Nobody will even notice if you don’t take a gift, the birthday child want your child to go to their party to play not for the gift, the party child won’t even notice lack of gift. If I was the party mum I wouldn’t care. Could you hand make a card?

HanSB · 11/05/2022 15:54

Can your child make a card and choose a book/toy they love to pass on? At the very least, a handmade card would be lovely.

I would message the parent and just ask - say your child would love to attend but would they mind as unfortunately you cannot afford a gift.
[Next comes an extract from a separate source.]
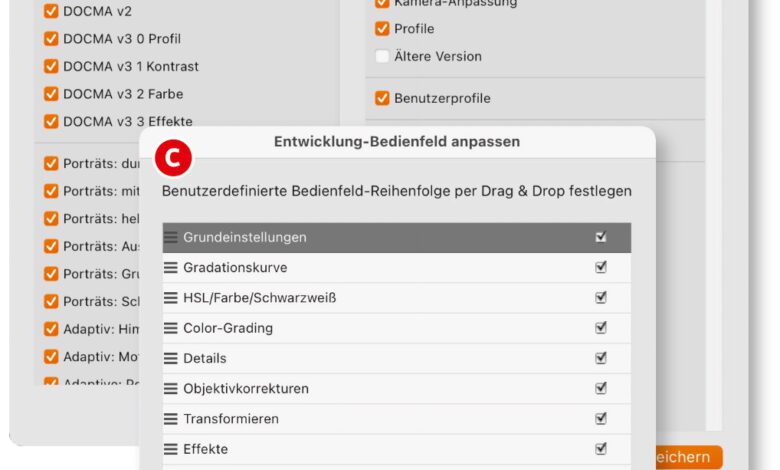
Task: Select the Grundeinstellungen row
Action: point(380,238)
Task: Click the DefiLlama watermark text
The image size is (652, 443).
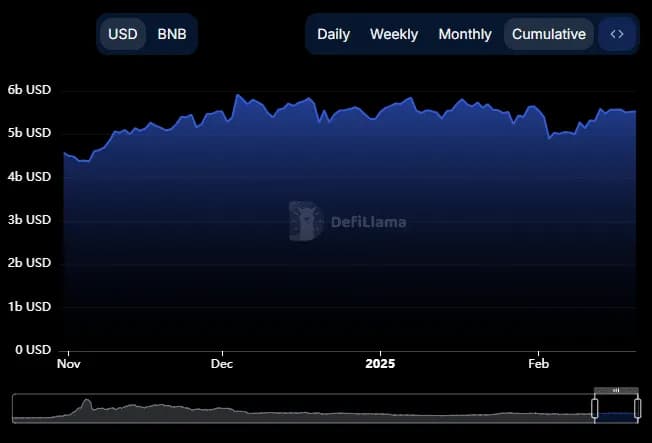Action: pyautogui.click(x=368, y=222)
I think most people would be understanding and I hate having an extra 30 presents with class parties.

Vallmo47 · 11/05/2022 15:54

I agree with poster who said about picking up a 29p card and some sweets. I could never send my child empty handed, there would be something little I’d cut out for myself before letting my child go empty handed to a party. They might not have a lot of money either but they’ve still paid for your child to attend so absolutely would have to give something, however small.
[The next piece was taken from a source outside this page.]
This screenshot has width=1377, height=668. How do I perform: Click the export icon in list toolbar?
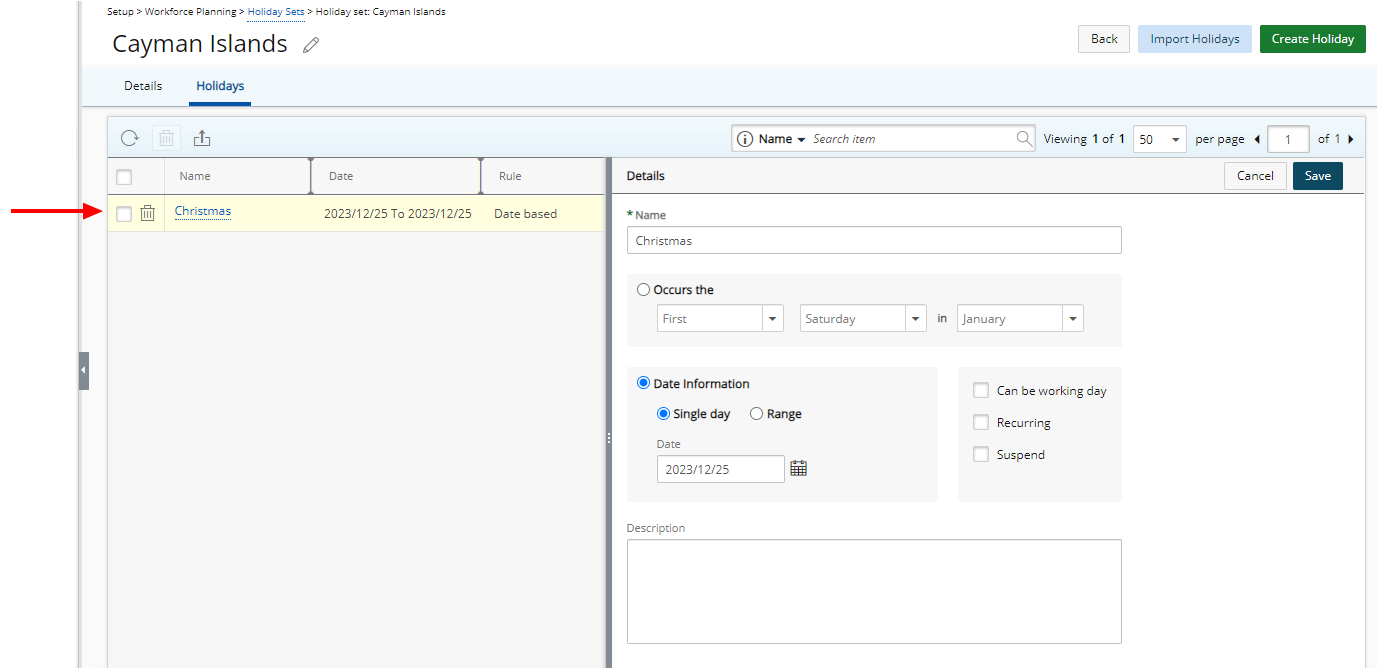[202, 139]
Heartofglass12345 · 11/05/2022 15:54

I wouldn't worry about it honestly. There's usually a big pile of gifts and the child isn't going to know if they've not had one off one person. Please still take them as I expect they will all have a lovely time Flowers

KylieCharlene · 11/05/2022 15:55

The dc should definitely go to the party.
I'd encourage them to make a card or if they weren't up for that I'd buy one of the 29p ones from Card Factory.
A gift really isn't necessary but if possible I'd buy a box of malteasers or a pack of felt-tips from the poundshop (depending on age obviously).
If it was my child's Birthday all I'd want as a parent is for the children who my child had invited to turn up and have fun.

Despinetta · 11/05/2022 15:57

Honestly don't worry about it. It's really not uncommon for kids not to bring something, for all sorts of reasons. Your DC could make a homemade card if you can be arsed with that, otherwise just go. No need to explain yourself either.

darlingdodo · 11/05/2022 15:59

Get your child to make a card, and have they any small toys/books which they don't play with and look like new that could be wrapped.